§ **YOUR GOAL**
Copy out the text lines from every one of the records below word for word, leaving out the pictures.

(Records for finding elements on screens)
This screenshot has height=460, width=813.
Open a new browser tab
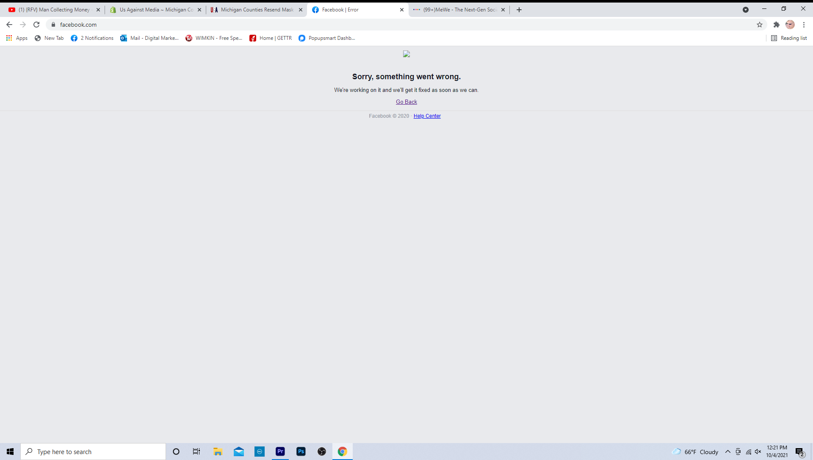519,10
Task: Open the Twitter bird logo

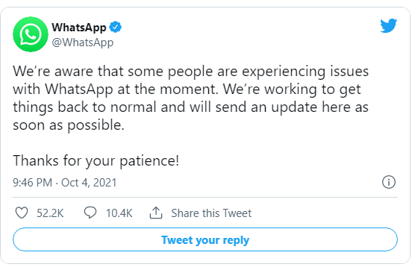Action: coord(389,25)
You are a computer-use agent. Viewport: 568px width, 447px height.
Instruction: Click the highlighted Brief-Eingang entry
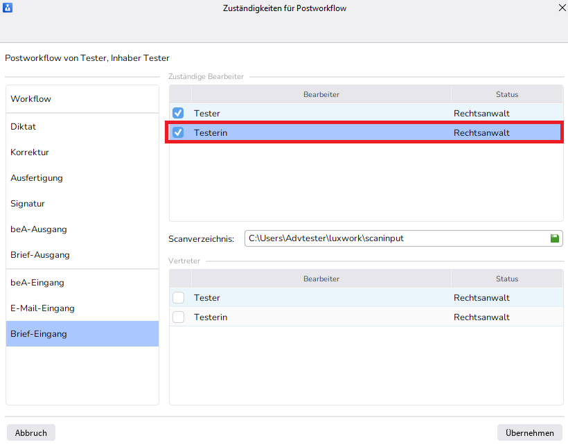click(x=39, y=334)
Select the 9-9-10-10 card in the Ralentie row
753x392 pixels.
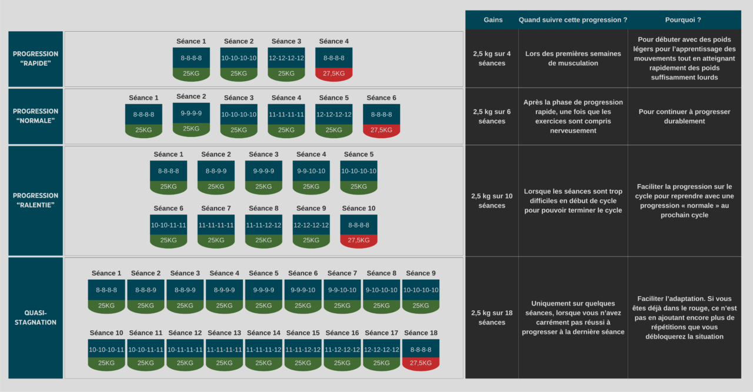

§ **FINISHED ANSWER**
This screenshot has height=460, width=813.
Open a new browser tab
519,10
Task: Open the Twitter bird logo

Action: coord(389,25)
You are a computer-use agent. Viewport: 568px width, 447px height.
Instruction: Click the highlighted Brief-Eingang entry
click(x=39, y=334)
Select the 9-9-10-10 card in the Ralentie row
753x392 pixels.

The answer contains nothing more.